*Task prompt*:
The records below are to be reproduced exactly, and no picture should appear in the copy.

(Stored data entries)
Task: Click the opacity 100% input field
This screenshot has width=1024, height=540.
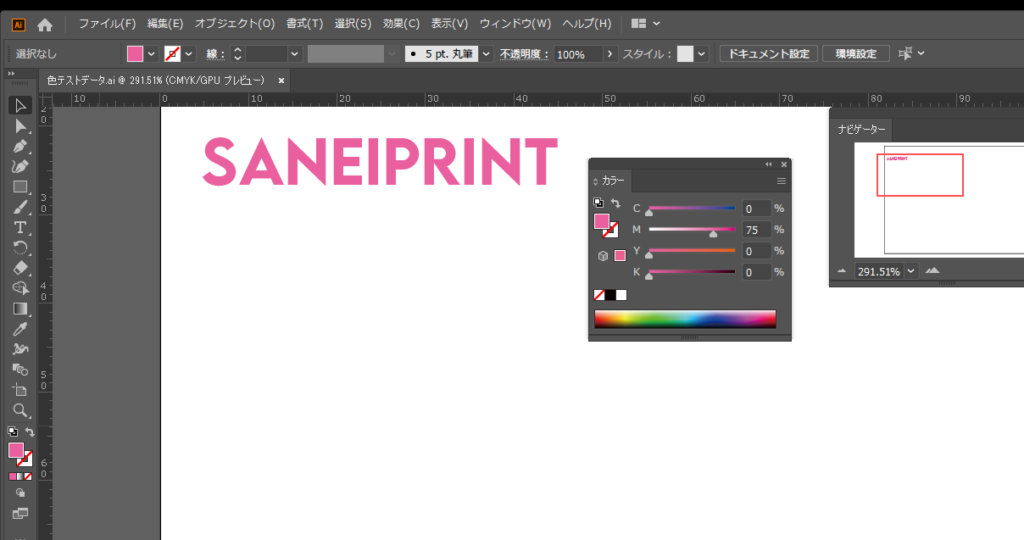Action: pyautogui.click(x=577, y=54)
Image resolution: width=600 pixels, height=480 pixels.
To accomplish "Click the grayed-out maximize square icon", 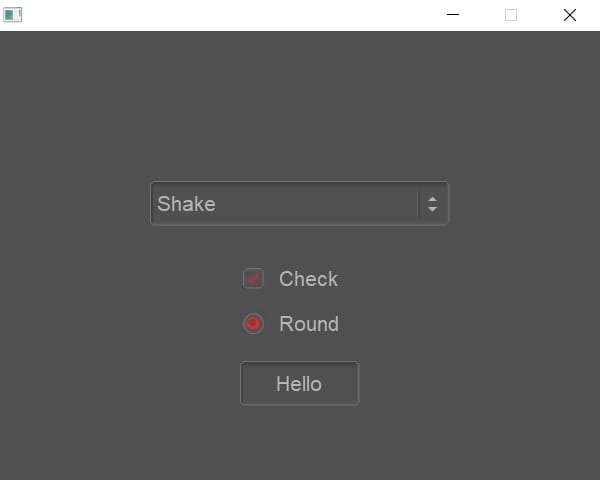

*Solved problem*:
Task: Click the opacity 100% input field
This screenshot has width=1024, height=540.
Action: pyautogui.click(x=577, y=54)
Image resolution: width=600 pixels, height=480 pixels.
To accomplish "Click the grayed-out maximize square icon", 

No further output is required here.